I joined the forum because I recently got a job in Las Palmas and will be moving soon with my family. The family status contract with the company agreed to pay the monthly house rent and private school for both my daughters aged 3 and 10. 

Could anyone recommend a good place to look for a 3 bedroom house or flat that maybe a short distance to get basic household needs etc? 
A good Private school for my daughters?
Estimated cost of living in Las Palmas? 

Any other useful tips that you can share will be much appreciated...


----------



## 90199 (Mar 21, 2010)

This is a nice area, Ciudad Jardines Las Palmas, there are several private schools in that location. The bus service in Las Palmas is very good, so day to day shopping is easy.


----------



## AlexBramwell (Sep 24, 2012)

In Las Palmas a three bedroom flat costs between 700 and 1200 euros, depending on location, finishing, parking place etc. A garage space, essential in the city, is about 90 euros so take it into account when comparing properties. The owner pays for community fees and rubbish collection, etc.

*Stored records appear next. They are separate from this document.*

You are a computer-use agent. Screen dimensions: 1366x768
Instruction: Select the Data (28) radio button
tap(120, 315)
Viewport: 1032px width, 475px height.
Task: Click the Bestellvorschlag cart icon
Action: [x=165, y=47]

There are several zones in Las Palmas worth considering. The Canteras Beachfront is the priciest as you are right by the sea and the stunning beach. Prices are high if you have a sea view or front-line property but there are good deals just a few blocks back. We rent out our 80 square metre flat (no garage, 2 beds) for 600 euros and rent a 120 metre flat with garage and 3 beds for 750. We are two minutes walk to the beach front and within walking distance of several supermarksts and malls, etc. 

You may also consider the historical quarters of Vegueta and Triana, which have high flats with high ceilings and original features. There are plenty of amenities but no beach. The garden city is similar but there are fewer rental properties in the area. Another option is the newer areas like La Minilla and Siete Palmas. Plenty of shops and malls but again a long walk or short drive to the beach. 

Outside the city, the hill towns of Tafira, Santa Brigida, and surrounding areas are pretty decent. You will pay about 900 euros for a three bed semi-detached house. 

As for schools, most of the private ones run busses to and from Las Palmas. The British School is the best one but the Oakley Collage, Canterbury School and American School are also decent. All charge about 600 euros per month, more if you use the bus and pay for lunch, etc. 

Living expenses: Water costs about 30 euros per month, electricity about 100, petrol is 1.15 per litre, shopping is equivalent to anywhere else in Europe: Think about 100 euros for a big shop in a supermarket. A taxi ride across the city costs 6 euros at most. 

Hope this helps. If you have any other questions, ask away :-D

Alex


----------